Several years ago, I found this course schedule from Cambridge. I also found some synopses from Oxford here$[1]$. They have been very useful because they contain complete course guides, for example (Cambridge):
Notice that it is very detailed, it has the total number of lectures, the number inside brackets is the (approximate) number of lectures to finish the contents in each paragraph. There are also very good book recomendations with a cross to mark some book which is particularly fit for the course.
Aside from that, the only other material I found that looks similar is Garrity's All the Mathematics You Missed: But Need to Know for Graduate School, it doesn't have all the details but it has a nice conversation about the subjects. I also found the following website: How to Become a Pure Mathematician (or Statistician).
I found these guides to be extremely useful.
Do you know more universities that provide such useful syllabi/synopses/schedules?

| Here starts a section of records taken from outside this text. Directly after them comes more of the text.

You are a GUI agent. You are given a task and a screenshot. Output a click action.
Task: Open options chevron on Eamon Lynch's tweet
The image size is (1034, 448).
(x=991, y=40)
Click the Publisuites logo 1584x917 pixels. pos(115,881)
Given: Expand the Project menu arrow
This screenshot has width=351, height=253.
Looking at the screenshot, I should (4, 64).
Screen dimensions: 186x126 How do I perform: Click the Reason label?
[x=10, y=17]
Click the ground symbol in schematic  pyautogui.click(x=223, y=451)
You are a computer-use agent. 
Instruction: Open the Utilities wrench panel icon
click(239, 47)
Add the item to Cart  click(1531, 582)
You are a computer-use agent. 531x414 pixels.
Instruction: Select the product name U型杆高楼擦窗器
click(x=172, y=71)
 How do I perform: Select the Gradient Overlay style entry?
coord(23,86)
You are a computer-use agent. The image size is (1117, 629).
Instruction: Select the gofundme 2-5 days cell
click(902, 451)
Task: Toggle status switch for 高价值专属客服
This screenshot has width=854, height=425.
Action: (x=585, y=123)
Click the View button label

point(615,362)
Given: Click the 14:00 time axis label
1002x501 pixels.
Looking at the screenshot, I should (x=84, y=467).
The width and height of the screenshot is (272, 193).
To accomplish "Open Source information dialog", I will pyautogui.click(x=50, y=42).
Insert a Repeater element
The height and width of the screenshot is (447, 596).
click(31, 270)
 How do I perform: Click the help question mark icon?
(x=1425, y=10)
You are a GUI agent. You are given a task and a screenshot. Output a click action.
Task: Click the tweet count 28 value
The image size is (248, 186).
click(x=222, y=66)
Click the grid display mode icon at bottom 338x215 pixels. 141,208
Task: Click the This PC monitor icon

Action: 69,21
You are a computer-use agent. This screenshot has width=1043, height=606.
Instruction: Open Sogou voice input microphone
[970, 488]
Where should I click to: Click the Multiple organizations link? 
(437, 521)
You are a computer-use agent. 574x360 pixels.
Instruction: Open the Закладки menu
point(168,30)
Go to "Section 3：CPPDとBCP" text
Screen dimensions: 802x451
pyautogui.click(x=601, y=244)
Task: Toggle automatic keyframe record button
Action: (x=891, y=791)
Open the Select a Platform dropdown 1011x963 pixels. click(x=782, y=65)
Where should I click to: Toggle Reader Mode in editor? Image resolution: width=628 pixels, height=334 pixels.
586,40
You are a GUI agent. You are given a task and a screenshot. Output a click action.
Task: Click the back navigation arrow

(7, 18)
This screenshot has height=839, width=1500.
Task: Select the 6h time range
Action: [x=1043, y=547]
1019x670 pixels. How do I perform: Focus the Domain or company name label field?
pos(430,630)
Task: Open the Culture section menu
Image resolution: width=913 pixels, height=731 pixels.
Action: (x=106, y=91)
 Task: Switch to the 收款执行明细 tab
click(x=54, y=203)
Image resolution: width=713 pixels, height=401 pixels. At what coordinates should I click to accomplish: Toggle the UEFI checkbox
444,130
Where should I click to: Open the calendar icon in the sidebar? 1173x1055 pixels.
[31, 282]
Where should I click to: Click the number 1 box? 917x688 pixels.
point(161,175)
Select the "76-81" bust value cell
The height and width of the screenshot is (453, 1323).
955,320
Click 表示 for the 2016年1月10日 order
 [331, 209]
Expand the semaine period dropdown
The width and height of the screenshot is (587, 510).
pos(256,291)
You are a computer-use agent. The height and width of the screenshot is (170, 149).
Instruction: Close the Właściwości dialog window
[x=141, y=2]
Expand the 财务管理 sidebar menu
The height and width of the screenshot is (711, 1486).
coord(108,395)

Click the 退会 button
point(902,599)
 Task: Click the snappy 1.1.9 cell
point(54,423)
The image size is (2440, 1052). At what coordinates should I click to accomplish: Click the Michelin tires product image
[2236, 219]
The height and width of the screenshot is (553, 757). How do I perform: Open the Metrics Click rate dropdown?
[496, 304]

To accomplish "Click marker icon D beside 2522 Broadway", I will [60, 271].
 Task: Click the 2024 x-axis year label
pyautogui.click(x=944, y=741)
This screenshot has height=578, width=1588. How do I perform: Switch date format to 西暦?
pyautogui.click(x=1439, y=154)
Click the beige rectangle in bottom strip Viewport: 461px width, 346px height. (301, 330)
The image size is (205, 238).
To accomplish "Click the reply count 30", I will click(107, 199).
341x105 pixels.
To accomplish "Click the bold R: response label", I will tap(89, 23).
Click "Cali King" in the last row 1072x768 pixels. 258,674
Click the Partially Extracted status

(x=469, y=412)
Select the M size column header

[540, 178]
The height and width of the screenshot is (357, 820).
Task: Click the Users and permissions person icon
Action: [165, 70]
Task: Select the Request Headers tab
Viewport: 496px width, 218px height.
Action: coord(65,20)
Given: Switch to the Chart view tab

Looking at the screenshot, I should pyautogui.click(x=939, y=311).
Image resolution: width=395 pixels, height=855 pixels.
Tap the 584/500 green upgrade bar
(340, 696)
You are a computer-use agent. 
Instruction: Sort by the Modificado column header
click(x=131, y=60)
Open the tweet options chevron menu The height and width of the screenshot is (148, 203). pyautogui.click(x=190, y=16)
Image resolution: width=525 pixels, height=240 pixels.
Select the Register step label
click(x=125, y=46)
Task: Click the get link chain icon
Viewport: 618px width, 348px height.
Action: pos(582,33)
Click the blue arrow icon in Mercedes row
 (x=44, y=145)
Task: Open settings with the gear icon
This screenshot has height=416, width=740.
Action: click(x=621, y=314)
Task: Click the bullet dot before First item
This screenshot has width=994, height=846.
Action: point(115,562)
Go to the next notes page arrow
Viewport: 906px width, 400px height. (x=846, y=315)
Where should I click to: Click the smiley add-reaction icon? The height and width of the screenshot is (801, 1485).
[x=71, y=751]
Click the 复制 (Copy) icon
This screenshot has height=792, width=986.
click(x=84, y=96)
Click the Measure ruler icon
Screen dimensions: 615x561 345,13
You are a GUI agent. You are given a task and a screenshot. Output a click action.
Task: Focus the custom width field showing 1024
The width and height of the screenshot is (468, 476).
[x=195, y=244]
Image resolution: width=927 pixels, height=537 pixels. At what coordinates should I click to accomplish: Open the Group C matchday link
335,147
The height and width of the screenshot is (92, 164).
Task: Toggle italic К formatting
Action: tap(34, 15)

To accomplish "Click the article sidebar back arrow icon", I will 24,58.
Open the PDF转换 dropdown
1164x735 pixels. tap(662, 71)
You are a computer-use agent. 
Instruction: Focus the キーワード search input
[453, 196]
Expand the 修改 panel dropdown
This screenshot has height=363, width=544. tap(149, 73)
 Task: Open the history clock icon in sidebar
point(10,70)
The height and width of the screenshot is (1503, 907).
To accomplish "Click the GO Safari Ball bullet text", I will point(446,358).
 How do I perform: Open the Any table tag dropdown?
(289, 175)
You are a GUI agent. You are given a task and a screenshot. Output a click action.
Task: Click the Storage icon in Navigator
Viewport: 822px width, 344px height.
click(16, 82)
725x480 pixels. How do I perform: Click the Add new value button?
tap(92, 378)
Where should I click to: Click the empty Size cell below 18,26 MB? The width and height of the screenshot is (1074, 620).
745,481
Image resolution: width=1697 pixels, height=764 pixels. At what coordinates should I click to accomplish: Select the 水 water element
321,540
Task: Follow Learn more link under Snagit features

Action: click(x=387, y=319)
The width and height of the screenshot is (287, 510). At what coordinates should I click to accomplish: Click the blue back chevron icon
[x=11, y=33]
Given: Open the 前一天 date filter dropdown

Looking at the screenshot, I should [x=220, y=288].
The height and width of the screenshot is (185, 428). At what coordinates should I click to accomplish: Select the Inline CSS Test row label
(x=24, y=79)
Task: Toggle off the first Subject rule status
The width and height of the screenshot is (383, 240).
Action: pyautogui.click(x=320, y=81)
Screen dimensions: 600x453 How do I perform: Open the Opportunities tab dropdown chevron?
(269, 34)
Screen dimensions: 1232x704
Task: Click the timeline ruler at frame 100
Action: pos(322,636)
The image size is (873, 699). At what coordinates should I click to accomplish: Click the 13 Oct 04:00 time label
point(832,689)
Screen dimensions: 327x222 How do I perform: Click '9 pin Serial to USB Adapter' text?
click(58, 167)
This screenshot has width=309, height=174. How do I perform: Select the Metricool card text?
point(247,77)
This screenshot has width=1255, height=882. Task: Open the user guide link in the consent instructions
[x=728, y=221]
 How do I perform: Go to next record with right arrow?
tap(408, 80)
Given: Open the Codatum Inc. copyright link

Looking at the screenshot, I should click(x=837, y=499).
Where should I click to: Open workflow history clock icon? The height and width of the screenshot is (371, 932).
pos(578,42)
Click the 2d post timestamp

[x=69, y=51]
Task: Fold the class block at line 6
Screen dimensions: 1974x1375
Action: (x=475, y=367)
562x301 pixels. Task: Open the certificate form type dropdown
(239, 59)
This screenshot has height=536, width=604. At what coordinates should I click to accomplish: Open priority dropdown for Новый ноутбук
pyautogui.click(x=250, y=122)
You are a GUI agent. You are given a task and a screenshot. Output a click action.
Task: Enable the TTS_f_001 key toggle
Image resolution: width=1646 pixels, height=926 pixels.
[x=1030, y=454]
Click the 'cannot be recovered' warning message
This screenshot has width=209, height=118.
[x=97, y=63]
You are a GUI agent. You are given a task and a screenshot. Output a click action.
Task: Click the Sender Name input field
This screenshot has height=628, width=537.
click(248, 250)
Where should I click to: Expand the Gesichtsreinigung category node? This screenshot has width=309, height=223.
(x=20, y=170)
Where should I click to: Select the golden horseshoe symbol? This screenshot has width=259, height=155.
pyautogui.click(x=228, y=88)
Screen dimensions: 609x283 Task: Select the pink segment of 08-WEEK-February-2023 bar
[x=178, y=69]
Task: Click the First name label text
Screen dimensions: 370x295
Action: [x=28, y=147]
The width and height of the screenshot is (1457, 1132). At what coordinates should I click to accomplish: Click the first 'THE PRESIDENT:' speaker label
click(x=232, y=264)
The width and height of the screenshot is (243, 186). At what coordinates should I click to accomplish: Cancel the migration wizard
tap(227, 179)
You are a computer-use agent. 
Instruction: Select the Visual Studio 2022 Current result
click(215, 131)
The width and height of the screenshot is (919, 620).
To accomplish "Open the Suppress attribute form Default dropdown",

I have been looking for some time, but it seems that Oxford/Cambridge is really unique with respect to this: Some of them just give the name of one book and doesn't detail it, other may have something like this but it's restricted for official students.
Do you know other books/websites/etc such as the ones I mentioned?
$[1]:$ I am a bit confused by the bureaucratic usage of the words "syllabus", "synopses", "schedules", etc. When I first searched for it, the name of the document was "syllabus", now it is "schedule".